§ **Listed entries**
--------------------------------

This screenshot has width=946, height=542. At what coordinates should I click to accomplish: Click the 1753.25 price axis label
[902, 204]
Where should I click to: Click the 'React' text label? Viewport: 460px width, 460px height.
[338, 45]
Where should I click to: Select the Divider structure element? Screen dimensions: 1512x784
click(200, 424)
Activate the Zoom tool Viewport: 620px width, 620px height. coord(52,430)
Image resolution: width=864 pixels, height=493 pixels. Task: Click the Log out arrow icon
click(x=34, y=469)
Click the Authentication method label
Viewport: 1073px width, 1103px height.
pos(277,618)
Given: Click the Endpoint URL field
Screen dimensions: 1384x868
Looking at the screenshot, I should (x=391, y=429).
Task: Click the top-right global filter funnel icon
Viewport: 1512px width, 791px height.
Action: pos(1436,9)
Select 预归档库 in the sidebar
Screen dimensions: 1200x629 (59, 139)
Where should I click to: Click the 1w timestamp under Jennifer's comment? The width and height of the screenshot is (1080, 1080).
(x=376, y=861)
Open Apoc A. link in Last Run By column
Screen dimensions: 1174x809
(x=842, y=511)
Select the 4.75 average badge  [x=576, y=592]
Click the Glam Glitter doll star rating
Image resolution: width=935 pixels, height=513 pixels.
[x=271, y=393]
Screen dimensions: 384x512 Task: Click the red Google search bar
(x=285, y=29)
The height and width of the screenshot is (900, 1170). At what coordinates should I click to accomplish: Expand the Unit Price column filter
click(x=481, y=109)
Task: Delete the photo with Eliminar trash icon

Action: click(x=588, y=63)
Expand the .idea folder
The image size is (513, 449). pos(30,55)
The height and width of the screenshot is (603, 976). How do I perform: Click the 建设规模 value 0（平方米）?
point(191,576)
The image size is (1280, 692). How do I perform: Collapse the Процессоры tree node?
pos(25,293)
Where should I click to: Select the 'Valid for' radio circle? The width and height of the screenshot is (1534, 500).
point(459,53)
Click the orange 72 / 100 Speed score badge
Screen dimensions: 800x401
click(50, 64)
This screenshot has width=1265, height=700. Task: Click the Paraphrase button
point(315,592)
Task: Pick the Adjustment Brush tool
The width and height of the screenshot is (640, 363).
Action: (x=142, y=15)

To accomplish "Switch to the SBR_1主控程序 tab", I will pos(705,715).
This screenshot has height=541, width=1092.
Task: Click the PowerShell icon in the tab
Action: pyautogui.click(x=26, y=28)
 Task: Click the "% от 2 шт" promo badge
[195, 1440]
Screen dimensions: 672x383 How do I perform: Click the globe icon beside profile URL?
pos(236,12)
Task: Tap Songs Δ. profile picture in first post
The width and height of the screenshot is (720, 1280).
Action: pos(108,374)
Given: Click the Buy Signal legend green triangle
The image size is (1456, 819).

--------------------------------

§ **Exercise prompt**
Go through all the records above and change every "Viewport" to "Window", leaving everything else unchanged.

§ **Response to this exercise**
This screenshot has width=946, height=542. At what coordinates should I click to accomplish: Click the 1753.25 price axis label
[902, 204]
Where should I click to: Click the 'React' text label? Window: 460px width, 460px height.
[338, 45]
Where should I click to: Select the Divider structure element? Screen dimensions: 1512x784
click(200, 424)
Activate the Zoom tool Window: 620px width, 620px height. coord(52,430)
Image resolution: width=864 pixels, height=493 pixels. Task: Click the Log out arrow icon
click(x=34, y=469)
Click the Authentication method label
Window: 1073px width, 1103px height.
pos(277,618)
Given: Click the Endpoint URL field
Screen dimensions: 1384x868
Looking at the screenshot, I should (x=391, y=429).
Task: Click the top-right global filter funnel icon
Window: 1512px width, 791px height.
Action: pos(1436,9)
Select 预归档库 in the sidebar
Screen dimensions: 1200x629 (59, 139)
Where should I click to: Click the 1w timestamp under Jennifer's comment? The width and height of the screenshot is (1080, 1080).
(x=376, y=861)
Open Apoc A. link in Last Run By column
Screen dimensions: 1174x809
(x=842, y=511)
Select the 4.75 average badge  [x=576, y=592]
Click the Glam Glitter doll star rating
Image resolution: width=935 pixels, height=513 pixels.
[x=271, y=393]
Screen dimensions: 384x512 Task: Click the red Google search bar
(x=285, y=29)
The height and width of the screenshot is (900, 1170). At what coordinates should I click to accomplish: Expand the Unit Price column filter
click(x=481, y=109)
Task: Delete the photo with Eliminar trash icon

Action: click(x=588, y=63)
Expand the .idea folder
The image size is (513, 449). pos(30,55)
The height and width of the screenshot is (603, 976). How do I perform: Click the 建设规模 value 0（平方米）?
point(191,576)
The image size is (1280, 692). How do I perform: Collapse the Процессоры tree node?
pos(25,293)
Where should I click to: Select the 'Valid for' radio circle? The width and height of the screenshot is (1534, 500).
point(459,53)
Click the orange 72 / 100 Speed score badge
Screen dimensions: 800x401
click(50, 64)
This screenshot has width=1265, height=700. Task: Click the Paraphrase button
point(315,592)
Task: Pick the Adjustment Brush tool
The width and height of the screenshot is (640, 363).
Action: (x=142, y=15)

To accomplish "Switch to the SBR_1主控程序 tab", I will pos(705,715).
This screenshot has height=541, width=1092.
Task: Click the PowerShell icon in the tab
Action: pyautogui.click(x=26, y=28)
 Task: Click the "% от 2 шт" promo badge
[195, 1440]
Screen dimensions: 672x383 How do I perform: Click the globe icon beside profile URL?
pos(236,12)
Task: Tap Songs Δ. profile picture in first post
The width and height of the screenshot is (720, 1280).
Action: pos(108,374)
Given: Click the Buy Signal legend green triangle
The image size is (1456, 819).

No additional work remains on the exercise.